The Funeral

It was a beautiful day in Cowtown, but it wasn't such a beautiful sight when Cowlamity Kate found out her dad had died of old age just a week earlier. While she had agreed to marry Dakota to save her father's inheritance, which she eventually claimed, she still felt the sting of pain. It wasn't normal for Kate to be shedding tears, but this was an exception. Funeral plans were going to be expensive from her perspective: $3,000 at least.

Moo, Dakota, Cowlorado, and Miss Lily found Kate sitting on her front porch one morning, shedding a few tears. She wasn't crying at full strength, but it still caught Dakota's attention. "Wonder what's the matter with Miss Kate?" he asked.

"Don't know, but something sure has upset her," said Miss Lily. "Let's go see." The group made their way over to Kate's front porch. "What's the matter?" Miss Lily asked her.

"Oh, hi, Lily. Hi, Marshal. Dakota. Cowlorado. Just letting the tears out before the funeral."

"For who?"

"My dad. He died just last week at the ripe old age of 93, but his health was doing so well, I thought he'd live a few more years. Apparently not. The funeral's at least going to cost me $3,000."

"$3,000?" said Moo. "Funerals sure aren't cheap these days. But like it says in the Code of the West, 'If you don't go to folks' funerals, you can't expect them to attend yours.'"

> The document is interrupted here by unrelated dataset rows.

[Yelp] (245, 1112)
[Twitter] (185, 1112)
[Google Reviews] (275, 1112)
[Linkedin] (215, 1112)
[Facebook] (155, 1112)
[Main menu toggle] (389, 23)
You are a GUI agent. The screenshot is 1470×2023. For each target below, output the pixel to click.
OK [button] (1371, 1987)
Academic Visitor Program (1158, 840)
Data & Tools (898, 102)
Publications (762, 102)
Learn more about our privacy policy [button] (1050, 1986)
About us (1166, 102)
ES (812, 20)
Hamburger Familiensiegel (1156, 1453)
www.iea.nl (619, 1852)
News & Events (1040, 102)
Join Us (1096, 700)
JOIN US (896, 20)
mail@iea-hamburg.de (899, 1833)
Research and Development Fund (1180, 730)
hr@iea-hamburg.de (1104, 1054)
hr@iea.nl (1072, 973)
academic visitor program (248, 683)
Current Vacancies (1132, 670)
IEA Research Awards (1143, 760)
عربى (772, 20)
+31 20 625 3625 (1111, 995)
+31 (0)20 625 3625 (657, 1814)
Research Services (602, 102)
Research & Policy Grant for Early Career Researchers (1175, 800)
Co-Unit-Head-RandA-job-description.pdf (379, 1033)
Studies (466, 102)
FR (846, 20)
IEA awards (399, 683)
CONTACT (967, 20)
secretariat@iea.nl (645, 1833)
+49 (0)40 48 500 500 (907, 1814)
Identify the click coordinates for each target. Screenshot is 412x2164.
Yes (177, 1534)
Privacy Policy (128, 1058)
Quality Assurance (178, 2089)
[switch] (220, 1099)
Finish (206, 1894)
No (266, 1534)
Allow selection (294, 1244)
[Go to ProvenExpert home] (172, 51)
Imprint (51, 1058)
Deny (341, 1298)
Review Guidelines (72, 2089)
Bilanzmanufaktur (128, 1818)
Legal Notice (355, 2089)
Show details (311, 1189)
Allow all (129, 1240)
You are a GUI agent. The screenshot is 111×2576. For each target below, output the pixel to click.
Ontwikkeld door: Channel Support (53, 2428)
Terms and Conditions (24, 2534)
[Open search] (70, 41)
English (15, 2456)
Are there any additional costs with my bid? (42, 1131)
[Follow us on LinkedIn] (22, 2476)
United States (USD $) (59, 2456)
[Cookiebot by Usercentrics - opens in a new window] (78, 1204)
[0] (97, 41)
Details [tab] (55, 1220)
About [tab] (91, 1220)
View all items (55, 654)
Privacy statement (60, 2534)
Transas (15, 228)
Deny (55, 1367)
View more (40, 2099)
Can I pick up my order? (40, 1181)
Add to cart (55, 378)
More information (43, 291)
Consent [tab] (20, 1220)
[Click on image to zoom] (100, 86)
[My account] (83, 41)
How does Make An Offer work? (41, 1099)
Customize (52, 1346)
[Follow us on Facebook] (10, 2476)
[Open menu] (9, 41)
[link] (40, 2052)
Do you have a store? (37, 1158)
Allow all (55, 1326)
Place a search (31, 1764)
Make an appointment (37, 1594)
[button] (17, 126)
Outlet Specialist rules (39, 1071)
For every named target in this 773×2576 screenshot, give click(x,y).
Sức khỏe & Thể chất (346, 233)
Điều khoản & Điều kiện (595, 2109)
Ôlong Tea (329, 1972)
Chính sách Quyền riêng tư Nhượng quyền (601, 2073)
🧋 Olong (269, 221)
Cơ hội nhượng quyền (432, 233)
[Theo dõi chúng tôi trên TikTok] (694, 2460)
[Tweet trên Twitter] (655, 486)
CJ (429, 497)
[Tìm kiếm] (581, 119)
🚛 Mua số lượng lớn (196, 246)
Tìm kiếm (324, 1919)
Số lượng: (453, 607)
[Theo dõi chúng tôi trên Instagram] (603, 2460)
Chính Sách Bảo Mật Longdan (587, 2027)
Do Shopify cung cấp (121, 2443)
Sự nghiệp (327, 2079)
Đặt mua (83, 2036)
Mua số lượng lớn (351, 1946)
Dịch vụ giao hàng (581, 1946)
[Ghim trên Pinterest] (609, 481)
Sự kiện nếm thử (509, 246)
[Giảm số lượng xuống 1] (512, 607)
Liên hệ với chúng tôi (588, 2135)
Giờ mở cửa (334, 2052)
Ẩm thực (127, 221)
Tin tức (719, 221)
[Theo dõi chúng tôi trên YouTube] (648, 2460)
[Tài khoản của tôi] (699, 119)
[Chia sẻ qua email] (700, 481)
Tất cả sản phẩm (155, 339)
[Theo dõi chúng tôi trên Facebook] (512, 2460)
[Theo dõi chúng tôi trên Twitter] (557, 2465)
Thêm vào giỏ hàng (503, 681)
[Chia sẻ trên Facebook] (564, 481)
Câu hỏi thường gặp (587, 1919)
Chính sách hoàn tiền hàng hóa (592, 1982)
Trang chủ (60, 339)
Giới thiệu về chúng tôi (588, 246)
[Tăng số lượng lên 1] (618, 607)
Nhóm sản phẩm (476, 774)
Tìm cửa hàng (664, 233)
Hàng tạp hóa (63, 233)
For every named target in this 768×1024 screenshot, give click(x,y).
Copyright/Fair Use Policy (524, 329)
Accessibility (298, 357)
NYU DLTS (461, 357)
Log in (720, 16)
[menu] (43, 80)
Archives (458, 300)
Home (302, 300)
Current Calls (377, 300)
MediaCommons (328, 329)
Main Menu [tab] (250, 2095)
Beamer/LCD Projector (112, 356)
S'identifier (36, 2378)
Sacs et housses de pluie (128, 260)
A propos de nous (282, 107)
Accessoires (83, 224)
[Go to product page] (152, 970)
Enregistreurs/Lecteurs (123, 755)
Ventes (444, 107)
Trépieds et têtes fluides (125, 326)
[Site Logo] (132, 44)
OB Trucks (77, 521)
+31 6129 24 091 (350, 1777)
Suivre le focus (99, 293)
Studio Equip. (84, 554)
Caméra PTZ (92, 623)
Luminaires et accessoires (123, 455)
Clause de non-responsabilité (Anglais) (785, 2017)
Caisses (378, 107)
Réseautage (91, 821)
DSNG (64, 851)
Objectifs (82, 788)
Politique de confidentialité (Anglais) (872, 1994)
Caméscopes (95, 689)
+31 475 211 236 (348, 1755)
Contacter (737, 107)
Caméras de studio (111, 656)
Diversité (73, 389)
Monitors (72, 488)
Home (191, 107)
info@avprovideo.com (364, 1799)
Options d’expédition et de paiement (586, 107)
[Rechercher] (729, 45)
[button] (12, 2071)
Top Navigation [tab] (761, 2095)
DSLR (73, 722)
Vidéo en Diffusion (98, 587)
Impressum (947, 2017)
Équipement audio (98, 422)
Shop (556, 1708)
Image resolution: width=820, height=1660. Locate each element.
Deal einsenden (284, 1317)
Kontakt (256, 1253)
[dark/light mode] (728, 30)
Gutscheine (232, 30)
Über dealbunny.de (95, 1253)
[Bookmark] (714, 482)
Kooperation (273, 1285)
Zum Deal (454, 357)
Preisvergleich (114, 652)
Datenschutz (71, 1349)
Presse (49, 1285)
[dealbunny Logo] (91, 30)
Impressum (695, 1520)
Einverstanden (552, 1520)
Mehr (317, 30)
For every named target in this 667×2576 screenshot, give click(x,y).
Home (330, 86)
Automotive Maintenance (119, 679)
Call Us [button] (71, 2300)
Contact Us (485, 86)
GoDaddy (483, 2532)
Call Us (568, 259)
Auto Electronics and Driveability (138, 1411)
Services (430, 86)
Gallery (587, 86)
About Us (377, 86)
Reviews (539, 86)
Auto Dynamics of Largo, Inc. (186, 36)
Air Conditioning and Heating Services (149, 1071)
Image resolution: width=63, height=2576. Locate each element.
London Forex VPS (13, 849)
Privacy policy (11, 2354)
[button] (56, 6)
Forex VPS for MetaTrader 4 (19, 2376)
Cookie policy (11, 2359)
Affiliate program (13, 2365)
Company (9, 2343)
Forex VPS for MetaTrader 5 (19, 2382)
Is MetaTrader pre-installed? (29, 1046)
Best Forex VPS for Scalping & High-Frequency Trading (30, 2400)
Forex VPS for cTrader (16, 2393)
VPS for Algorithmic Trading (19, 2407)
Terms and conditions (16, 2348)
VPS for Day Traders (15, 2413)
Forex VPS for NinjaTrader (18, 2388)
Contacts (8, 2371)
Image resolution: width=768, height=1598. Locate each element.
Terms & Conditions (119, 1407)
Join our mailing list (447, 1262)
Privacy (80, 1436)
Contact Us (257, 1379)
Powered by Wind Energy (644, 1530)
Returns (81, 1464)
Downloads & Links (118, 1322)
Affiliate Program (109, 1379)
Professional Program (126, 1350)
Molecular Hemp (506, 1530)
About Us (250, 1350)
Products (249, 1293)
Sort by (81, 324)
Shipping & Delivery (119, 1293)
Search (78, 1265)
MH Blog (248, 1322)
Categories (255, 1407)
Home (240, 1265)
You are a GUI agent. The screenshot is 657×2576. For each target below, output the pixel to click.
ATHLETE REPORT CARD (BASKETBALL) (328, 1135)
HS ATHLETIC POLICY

"That's true." Kate walked inside to grab a tissue and blow her nose before she walked back out. Dakota thought to himself, "There's a Moo Mesa cowgirl for you. Miss Kate's just as easily brokenhearted as she is stubborn and also purdy."

The funeral was a small one. Miss Lily, Cody Calf, and the C.O.W.-Boys attended, as did Mayor Oscar Bulloney, J.R., Tanya, and several other citizens, including Sally Sue Holsteen (who had a crush on Cowlorado, unbeknownst to him). Sheriff Terrorbull did not attend, due to his dirty duties as the Masked Bull. Moo and his deputies provided the music with their harmonica (Moo), accordion (Dakota), and guitar (Cowlorado). J.R. had the privilege of being the emcee of the funeral, although funerals are something you generally don't wish to be emcee of; J.R. handled it professionally, however.

When it was over, Kate felt better about the situation. "We all have to go at some point," she said as the pallbearers left. She placed a bunch of flowers on her dad's tombstone.